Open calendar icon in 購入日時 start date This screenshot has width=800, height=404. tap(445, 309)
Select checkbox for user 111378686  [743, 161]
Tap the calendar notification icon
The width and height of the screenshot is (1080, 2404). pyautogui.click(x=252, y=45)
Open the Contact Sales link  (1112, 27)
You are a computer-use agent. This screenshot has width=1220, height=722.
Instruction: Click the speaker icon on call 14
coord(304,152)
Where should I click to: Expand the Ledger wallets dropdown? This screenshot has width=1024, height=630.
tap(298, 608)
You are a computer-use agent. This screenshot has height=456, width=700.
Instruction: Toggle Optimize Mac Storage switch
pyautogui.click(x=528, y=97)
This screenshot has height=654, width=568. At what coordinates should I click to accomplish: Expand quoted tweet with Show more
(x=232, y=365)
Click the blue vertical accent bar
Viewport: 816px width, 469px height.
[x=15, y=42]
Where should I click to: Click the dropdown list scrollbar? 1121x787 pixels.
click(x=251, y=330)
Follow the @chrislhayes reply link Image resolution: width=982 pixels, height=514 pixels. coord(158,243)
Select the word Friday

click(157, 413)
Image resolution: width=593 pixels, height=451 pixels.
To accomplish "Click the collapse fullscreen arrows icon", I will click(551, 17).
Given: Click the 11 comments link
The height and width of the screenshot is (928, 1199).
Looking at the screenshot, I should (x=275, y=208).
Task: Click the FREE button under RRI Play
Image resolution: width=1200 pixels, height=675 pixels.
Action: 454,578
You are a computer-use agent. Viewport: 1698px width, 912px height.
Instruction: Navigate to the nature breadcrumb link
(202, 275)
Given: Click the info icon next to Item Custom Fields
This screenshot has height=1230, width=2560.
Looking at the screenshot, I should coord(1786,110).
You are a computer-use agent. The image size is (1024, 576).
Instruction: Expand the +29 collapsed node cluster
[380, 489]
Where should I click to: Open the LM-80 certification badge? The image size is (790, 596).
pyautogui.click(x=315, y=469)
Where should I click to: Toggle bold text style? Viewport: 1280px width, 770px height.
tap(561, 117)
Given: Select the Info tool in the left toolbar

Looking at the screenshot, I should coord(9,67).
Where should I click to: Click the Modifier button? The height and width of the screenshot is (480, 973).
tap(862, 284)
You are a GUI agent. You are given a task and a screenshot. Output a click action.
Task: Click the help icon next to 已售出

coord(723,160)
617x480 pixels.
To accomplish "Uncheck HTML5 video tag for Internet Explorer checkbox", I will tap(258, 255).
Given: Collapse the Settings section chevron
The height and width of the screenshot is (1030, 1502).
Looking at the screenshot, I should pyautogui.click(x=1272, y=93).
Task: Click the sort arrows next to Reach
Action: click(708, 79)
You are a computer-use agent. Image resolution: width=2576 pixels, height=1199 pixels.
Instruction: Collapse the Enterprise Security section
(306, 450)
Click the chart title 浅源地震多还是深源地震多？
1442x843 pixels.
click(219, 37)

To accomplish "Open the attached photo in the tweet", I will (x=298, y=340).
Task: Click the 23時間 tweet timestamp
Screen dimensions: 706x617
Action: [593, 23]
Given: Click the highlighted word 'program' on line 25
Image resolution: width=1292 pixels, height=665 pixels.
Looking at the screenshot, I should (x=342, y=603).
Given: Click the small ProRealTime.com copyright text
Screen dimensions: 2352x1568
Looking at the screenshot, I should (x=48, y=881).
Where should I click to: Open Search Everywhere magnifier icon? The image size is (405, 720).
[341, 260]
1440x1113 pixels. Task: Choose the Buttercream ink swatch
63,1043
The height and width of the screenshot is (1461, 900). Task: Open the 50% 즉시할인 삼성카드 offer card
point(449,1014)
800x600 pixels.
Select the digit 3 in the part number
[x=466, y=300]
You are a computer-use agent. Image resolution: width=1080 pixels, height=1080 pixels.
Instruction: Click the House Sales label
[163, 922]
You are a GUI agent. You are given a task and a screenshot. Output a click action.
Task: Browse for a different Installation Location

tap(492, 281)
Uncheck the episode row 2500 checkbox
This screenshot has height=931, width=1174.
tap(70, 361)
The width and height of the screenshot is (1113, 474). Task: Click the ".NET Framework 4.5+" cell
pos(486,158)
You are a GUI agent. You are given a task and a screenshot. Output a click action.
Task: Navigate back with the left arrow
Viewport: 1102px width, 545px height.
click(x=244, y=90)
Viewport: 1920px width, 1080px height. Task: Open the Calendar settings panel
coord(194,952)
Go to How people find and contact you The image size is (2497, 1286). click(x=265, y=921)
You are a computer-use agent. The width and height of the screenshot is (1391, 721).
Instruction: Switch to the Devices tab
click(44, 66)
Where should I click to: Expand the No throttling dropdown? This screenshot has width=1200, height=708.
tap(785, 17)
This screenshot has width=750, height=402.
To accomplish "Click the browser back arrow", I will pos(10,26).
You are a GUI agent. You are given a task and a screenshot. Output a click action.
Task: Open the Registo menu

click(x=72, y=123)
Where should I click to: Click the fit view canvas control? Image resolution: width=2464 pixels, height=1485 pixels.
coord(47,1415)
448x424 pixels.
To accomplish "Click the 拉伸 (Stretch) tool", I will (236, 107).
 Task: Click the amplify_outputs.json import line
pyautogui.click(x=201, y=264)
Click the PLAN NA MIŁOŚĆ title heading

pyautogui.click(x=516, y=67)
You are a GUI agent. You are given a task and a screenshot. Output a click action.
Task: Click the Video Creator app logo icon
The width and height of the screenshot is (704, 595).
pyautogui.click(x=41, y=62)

============

Stated task
Which lines in the entries above contain the string "This"? Pull out each such line in full, counting only matches with the same capitalization.

Answer to the task
Open calendar icon in 購入日時 start date This screenshot has width=800, height=404. tap(445, 309)
You are a computer-use agent. This screenshot has width=1220, height=722.
Where should I click to: Expand the Ledger wallets dropdown? This screenshot has width=1024, height=630.
You are a computer-use agent. This screenshot has height=456, width=700.
This screenshot has height=654, width=568. At what coordinates should I click to accomplish: Expand quoted tweet with Show more
This screenshot has height=1230, width=2560.
This screenshot has height=931, width=1174.
Where should I click to: Expand the No throttling dropdown? This screenshot has width=1200, height=708.
This screenshot has width=750, height=402.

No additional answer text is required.